Adaptive Rejection Metropolis Sampling (ARMS)
- Adaptive Rejection Metropolis Sampling (ARMS) is an adaptive MCMC method that builds a piecewise linear envelope over the log-density to sample efficiently from both log-concave and non-log-concave targets.
- ARMS enhances classical adaptive rejection sampling by incorporating a Metropolis-Hastings correction step, thus extending its applicability to multidimensional and multimodal problems.
- Extensions like HARARMS, A²RMS, and IA²RMS have demonstrated reduced bias, improved convergence, and efficient mode exploration in complex Bayesian models.

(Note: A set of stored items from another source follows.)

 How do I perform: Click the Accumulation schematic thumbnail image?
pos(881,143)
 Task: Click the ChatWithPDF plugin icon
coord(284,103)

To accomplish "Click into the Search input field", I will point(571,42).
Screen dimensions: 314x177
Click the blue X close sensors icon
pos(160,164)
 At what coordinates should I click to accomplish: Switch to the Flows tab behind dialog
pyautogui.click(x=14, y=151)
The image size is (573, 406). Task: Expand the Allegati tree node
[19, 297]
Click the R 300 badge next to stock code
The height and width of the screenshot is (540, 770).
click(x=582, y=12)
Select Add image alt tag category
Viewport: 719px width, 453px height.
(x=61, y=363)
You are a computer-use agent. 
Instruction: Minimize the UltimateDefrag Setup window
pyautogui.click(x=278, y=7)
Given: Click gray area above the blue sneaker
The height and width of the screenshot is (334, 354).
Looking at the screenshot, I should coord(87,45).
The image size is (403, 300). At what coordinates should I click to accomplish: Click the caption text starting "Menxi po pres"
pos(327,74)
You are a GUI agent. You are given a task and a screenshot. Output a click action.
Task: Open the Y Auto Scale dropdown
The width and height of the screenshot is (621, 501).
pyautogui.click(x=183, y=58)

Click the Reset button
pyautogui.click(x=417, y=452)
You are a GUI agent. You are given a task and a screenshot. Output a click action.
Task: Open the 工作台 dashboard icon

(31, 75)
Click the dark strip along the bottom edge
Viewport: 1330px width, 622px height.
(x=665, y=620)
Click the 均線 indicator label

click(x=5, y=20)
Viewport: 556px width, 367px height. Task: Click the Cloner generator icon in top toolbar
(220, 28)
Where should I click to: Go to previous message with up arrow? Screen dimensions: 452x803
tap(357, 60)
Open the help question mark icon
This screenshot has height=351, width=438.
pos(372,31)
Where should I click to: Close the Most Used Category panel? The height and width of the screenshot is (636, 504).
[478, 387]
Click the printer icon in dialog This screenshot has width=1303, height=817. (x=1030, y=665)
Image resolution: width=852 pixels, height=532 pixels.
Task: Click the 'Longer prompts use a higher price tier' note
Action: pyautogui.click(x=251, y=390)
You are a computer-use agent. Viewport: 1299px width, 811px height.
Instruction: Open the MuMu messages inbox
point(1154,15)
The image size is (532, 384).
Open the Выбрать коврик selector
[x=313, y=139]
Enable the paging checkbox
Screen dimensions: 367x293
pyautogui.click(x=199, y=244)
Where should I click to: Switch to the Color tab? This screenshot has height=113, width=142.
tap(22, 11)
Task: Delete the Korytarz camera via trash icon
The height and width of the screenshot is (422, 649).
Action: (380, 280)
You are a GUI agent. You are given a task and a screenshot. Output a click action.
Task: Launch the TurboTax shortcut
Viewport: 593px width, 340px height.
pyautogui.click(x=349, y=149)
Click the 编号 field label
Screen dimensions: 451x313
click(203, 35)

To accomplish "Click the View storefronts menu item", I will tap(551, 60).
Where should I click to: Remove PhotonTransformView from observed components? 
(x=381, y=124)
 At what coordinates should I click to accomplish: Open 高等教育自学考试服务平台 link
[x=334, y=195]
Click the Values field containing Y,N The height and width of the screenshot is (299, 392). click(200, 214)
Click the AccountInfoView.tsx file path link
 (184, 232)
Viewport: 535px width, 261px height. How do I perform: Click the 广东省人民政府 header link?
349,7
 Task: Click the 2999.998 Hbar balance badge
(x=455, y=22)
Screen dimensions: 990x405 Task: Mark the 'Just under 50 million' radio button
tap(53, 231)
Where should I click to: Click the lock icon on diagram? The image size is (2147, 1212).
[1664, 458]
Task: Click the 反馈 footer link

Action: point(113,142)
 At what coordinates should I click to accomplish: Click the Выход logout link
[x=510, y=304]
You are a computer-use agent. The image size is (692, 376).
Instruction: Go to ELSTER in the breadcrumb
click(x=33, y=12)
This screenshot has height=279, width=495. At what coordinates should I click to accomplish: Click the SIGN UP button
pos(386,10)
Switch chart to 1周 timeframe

Adaptive Rejection Metropolis Sampling (ARMS) is an adaptive Markov Chain Monte Carlo (MCMC) method designed for efficient sampling from univariate and multivariate target densities, particularly those that are not log-concave. ARMS combines adaptive proposal construction—via piecewise linear envelopes over the log-density—with a Metropolis-Hastings (MH) correction, thereby extending the range and efficiency of Adaptive Rejection Sampling (ARS) to non-log-concave and multidimensional settings. Extensions of ARMS, such as Hit-and-Run ARMS (HARARMS), address slow mixing and mode-trapping in high-dimensional, multimodal targets by introducing random direction proposals (Zhang et al., 2015). Further advances have improved ARMS’ adaptivity and convergence properties in univariate contexts (Martino et al., 2012).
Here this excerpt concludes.